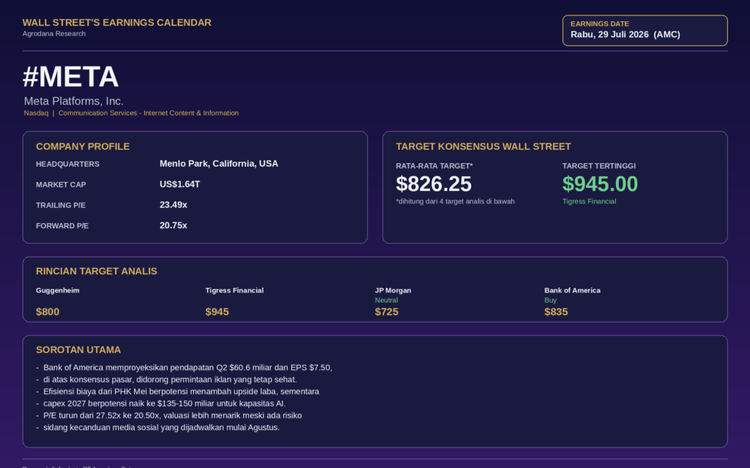This screenshot has width=750, height=468.
Task: Select the Sorotan Utama heading
Action: (78, 350)
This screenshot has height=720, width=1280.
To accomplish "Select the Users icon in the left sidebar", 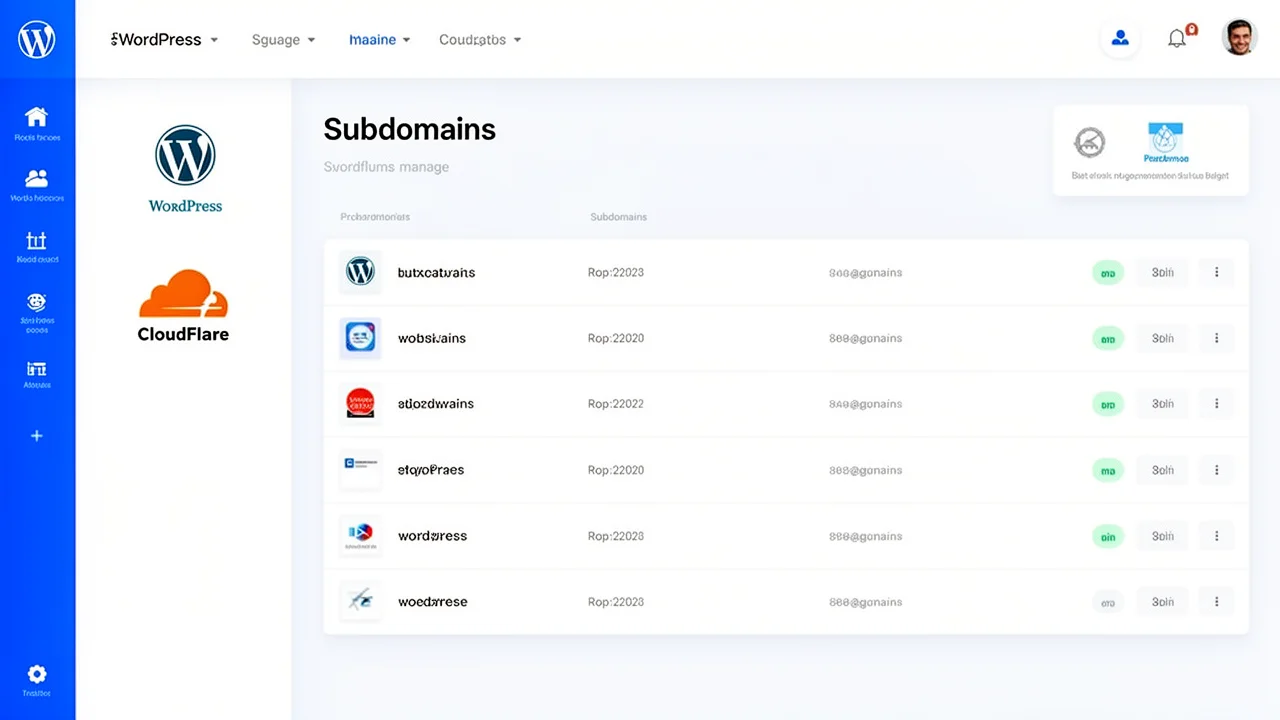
===
_Task description_: Starting from the line that has "This screenshot has height=720, width=1280." and ending at the last line of the material above, every line should be output exactly; pictures are dropped and nothing else appears.

_Task solution_:
This screenshot has height=720, width=1280.
To accomplish "Select the Users icon in the left sidebar", 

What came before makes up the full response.